Student Action announced March 8 that current ASUC Senators Haazim Amirali and Melvin Tangonan are running for next academic year’s ASUC president and executive vice president, respectively.
Amirali and Tangonan have been part of Student Action — the party that historically represents the Greek community, Jewish students and engineering students — for more than a year. They described Student Action as a party that is working to represent all students and make a tangible change.
Amirali, the presidential candidate, first became involved with the ASUC during his freshman year, beginning as a legislative director under former ASUC senator Adnan Hemani. Amirali currently serves as the senator representing prelaw and residential life communities.
Tangonan, the candidate for executive vice president, began as an intern in the office of former ASUC senator Rizza Estacio and now represents the Pilipinx community as a senator.
“I have had the privilege of watching them grow over the past year and a half,” said Stephanie Luna-Lopez, chair of Student Action, in an email. “They are both truly special individuals who genuinely care about the work they do and the students they serve. I have no doubt that they will be great leaders and executives.”
Amirali is running on four main platforms: increasing diversity and inclusion; improving wellness, including basic needs and housing; maintaining campus safety and climate and prioritizing student experiences, including those of transfers. As a residential assistant, Amirali said he is informed about student experiences.
Some of the biggest issues that Tangonan focuses on in his platforms include making ASUC resources more accessible for Registered Student Organizations, or RSOs, increasing reforms to “Sprouling” efforts and improving career center resources.
Tangonan explained that the current room reservation system is inconsistent and not “RSO-friendly,” as sometimes requests are not approved until the night before or even the day of an event. Managing student activity spaces is one of the responsibilities that falls to the executive vice president.
“Starting off as an intern and now being a senator, I just really saw how beneficial the ASUC is but also how we need a lot of improvements,” Tangonan said.
Both candidates also acknowledged that Student Action has a negative history but said improvements have been made.

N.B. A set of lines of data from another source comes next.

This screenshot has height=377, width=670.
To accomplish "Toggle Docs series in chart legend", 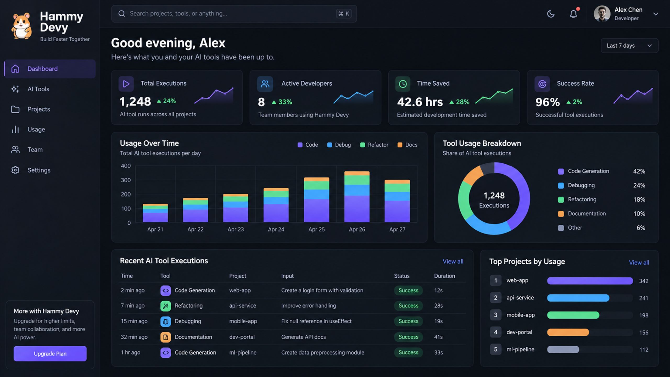I will (407, 145).
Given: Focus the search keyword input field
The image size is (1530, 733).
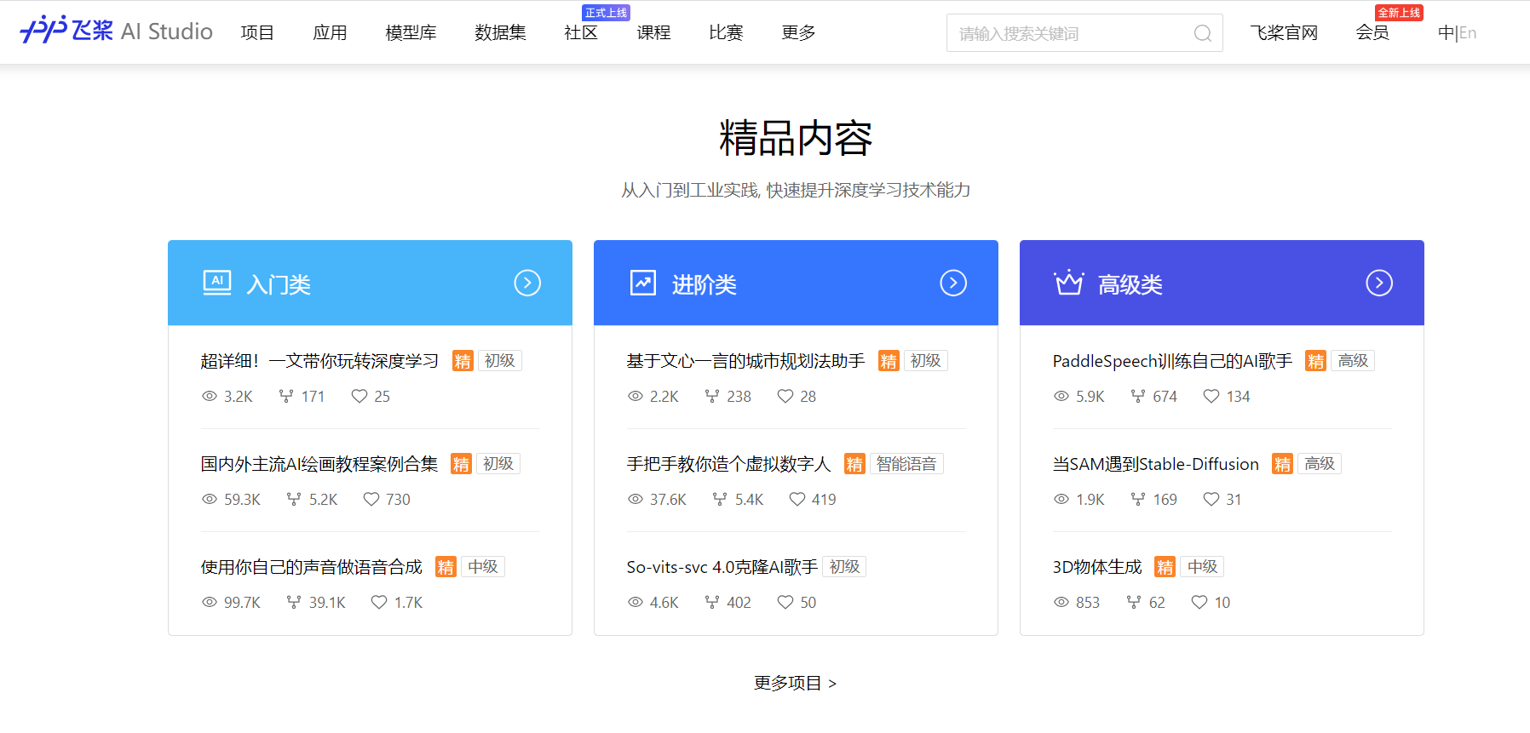Looking at the screenshot, I should (x=1069, y=33).
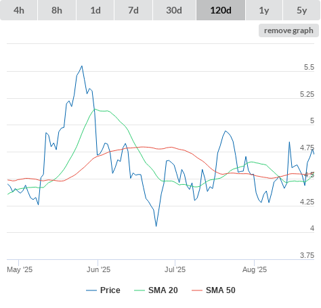Image resolution: width=321 pixels, height=308 pixels.
Task: Click the price low near 4
Action: 156,226
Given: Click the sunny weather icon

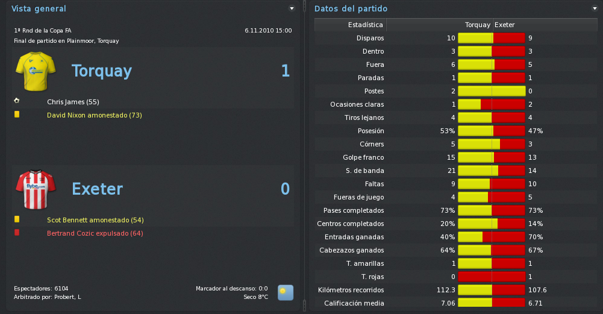Looking at the screenshot, I should tap(286, 292).
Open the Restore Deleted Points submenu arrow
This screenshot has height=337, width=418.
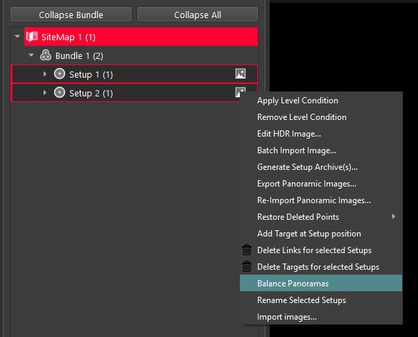pos(394,217)
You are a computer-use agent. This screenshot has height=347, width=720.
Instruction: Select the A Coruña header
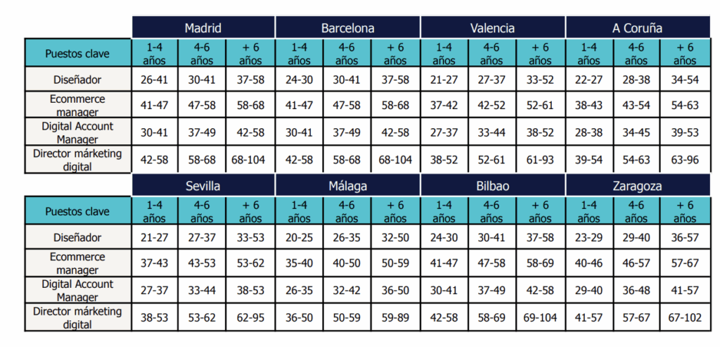pos(637,29)
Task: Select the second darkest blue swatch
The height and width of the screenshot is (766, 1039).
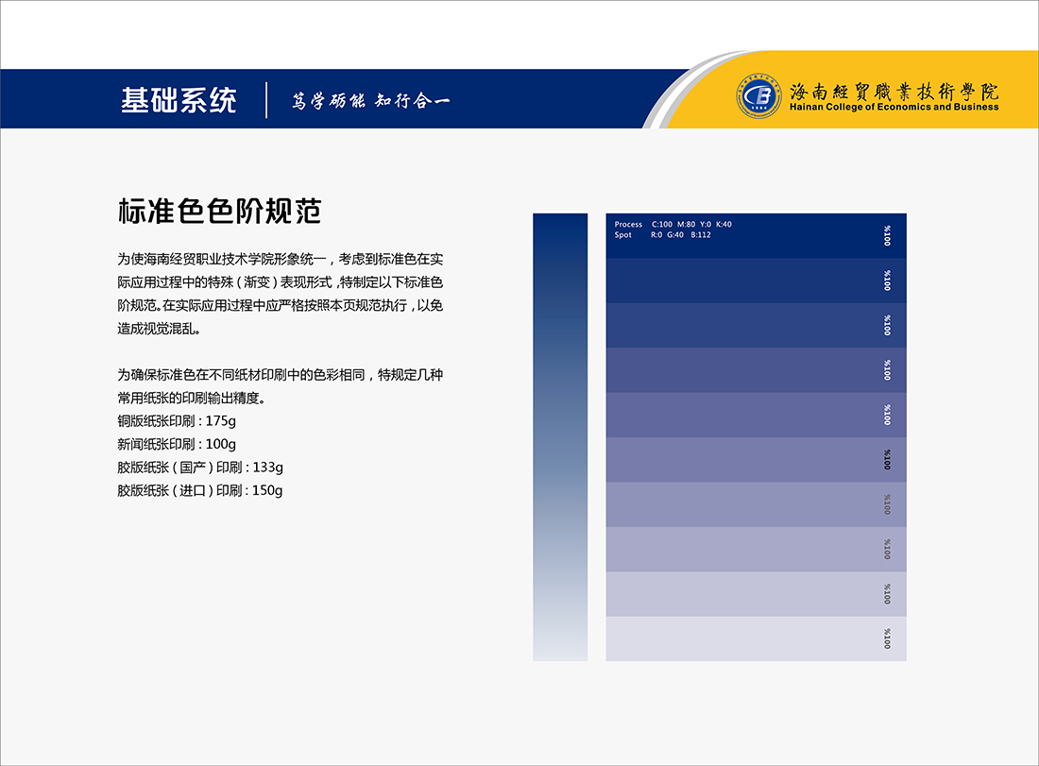Action: click(756, 281)
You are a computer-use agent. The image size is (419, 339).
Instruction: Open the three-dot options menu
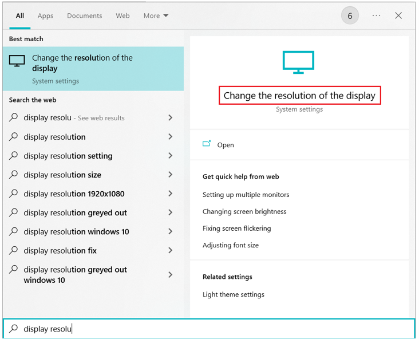pyautogui.click(x=376, y=16)
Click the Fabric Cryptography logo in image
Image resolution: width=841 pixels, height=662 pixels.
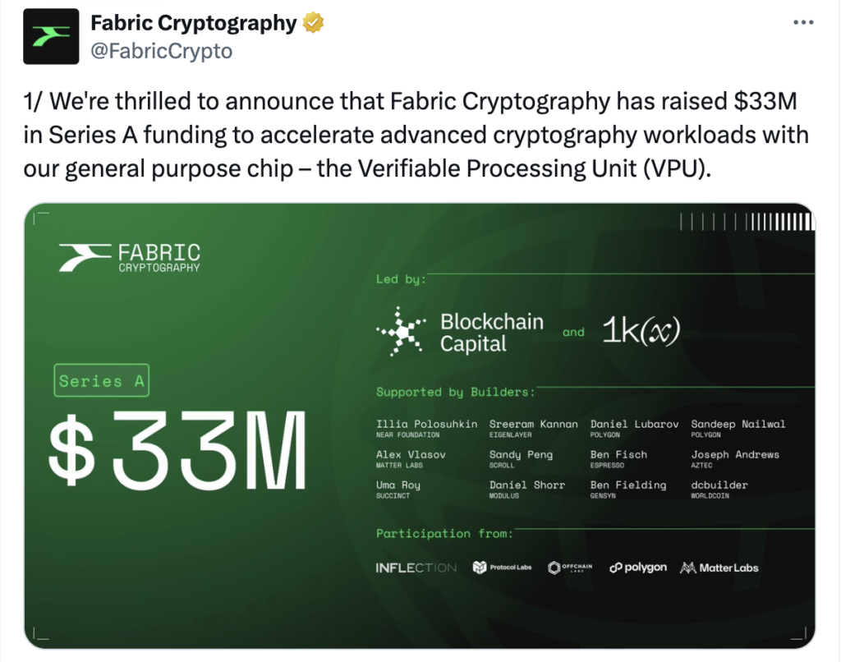pyautogui.click(x=129, y=258)
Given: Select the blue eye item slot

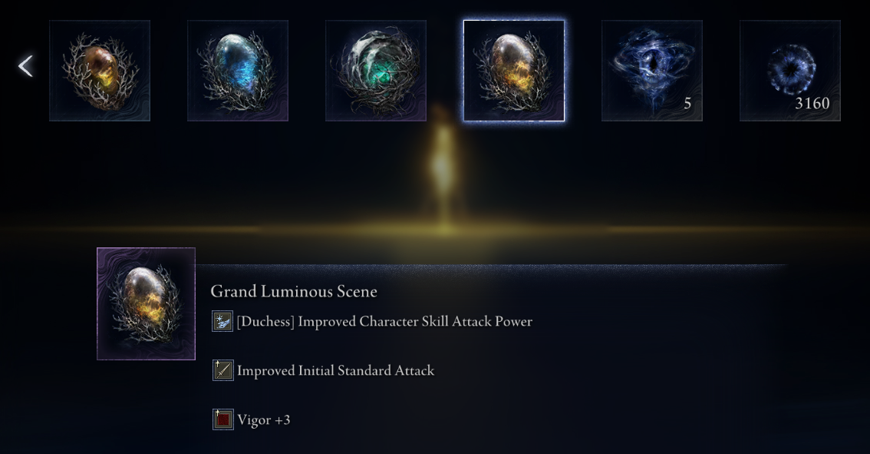Looking at the screenshot, I should point(652,71).
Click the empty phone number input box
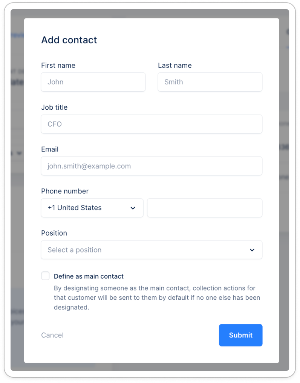Screen dimensions: 300x383 [x=204, y=208]
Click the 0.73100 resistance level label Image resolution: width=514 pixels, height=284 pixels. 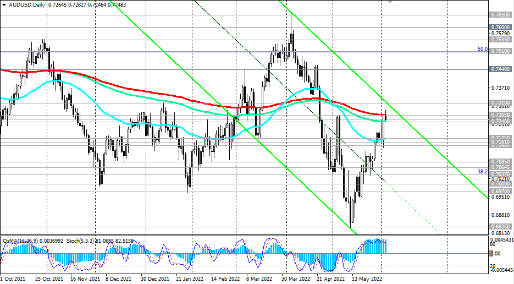coord(500,103)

“(Student Action) was established in 1995 and since then its member demographics have diversified and the values have evolved to better represent that change,” Luna-Lopez said in the email. “Like any group, we are not perfect and we continue to learn and grow every year which I am very proud of.”
Some changes that Amirali noted included that Student Action’s interview process for candidates has “rigorously changed” and that the party came out with a set of progressive values that it is focusing on.
Both candidates also emphasized that they want to provide a better space for marginalized communities to have a voice.
Amirali has ideas on how to include students in the conversation within the ASUC and with administration, including having representatives from different communities in his standing meetings and providing the space for student committees to help steer new campus funds.
“I want to use the presidency to give (student organizers) an opportunity to one, have the support of the ASUC, but also two, interface with the most important people on this campus and be able to solve the biggest problems,” Amirali said. “For me, the ASUC presidency represents a chance not only to work for students, but also to work with students, and I think that is the most important part about it.”